Collected data entries:
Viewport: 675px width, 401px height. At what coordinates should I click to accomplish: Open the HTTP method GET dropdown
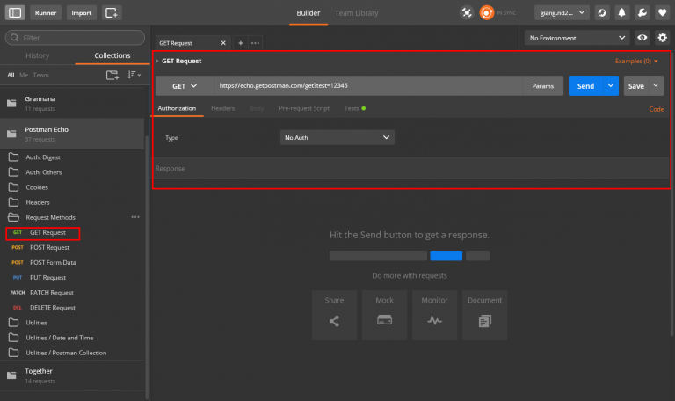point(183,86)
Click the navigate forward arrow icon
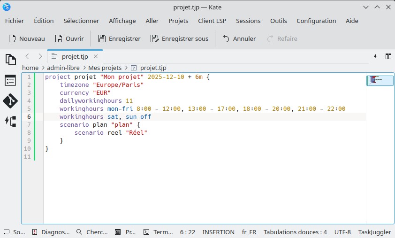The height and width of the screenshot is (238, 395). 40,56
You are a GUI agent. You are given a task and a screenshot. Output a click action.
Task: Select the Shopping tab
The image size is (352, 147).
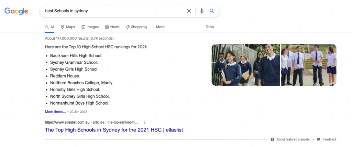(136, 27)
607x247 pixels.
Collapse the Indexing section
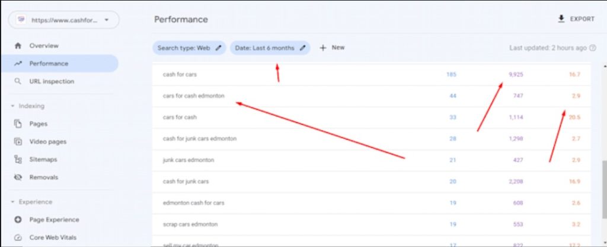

EXERCISE DETAILS: Write out all the records exactly, omitting the images.

SOLVED EXERCISE:
Viewport: 675px width, 401px height. At what coordinates should I click to accomplish: Open the HTTP method GET dropdown
point(183,86)
Click the navigate forward arrow icon
The height and width of the screenshot is (238, 395). 40,56
You are a GUI agent. You are given a task and a screenshot. Output a click action.
Task: Select the Shopping tab
The image size is (352, 147).
(136, 27)
607x247 pixels.
Collapse the Indexing section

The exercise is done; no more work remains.